**SHORT EXERCISE**
Print every line of the data below without changing anything, but leave the pictures out.

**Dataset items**

* * * *

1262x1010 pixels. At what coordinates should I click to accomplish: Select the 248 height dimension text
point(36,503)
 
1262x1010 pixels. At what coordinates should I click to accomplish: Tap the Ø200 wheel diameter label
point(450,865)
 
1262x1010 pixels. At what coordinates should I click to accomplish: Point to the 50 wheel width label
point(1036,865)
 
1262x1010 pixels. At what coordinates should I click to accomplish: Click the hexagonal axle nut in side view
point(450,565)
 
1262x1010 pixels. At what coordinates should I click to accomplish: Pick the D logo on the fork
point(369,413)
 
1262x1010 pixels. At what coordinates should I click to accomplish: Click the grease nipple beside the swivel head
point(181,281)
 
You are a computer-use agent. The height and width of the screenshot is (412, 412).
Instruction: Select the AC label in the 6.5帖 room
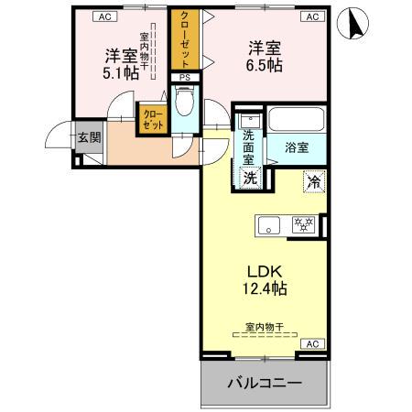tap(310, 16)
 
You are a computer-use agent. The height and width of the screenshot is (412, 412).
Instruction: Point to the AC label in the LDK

* * * *

**CORRECT OUTPUT**
1262x1010 pixels. At what coordinates should I click to accomplish: Select the 248 height dimension text
point(36,503)
 
1262x1010 pixels. At what coordinates should I click to accomplish: Tap the Ø200 wheel diameter label
point(450,865)
 
1262x1010 pixels. At what coordinates should I click to accomplish: Point to the 50 wheel width label
point(1036,865)
 
1262x1010 pixels. At what coordinates should I click to accomplish: Click the hexagonal axle nut in side view
point(450,565)
 
1262x1010 pixels. At what coordinates should I click to accomplish: Pick the D logo on the fork
point(369,413)
 
1262x1010 pixels. At what coordinates should I click to accomplish: Click the grease nipple beside the swivel head
point(181,281)
 
You are a computer-use agent. The height and width of the screenshot is (412, 412).
Instruction: Select the AC label in the 6.5帖 room
tap(310, 16)
 
You are a computer-use agent. The height and width of the screenshot is (412, 412).
Instruction: Point to the AC label in the LDK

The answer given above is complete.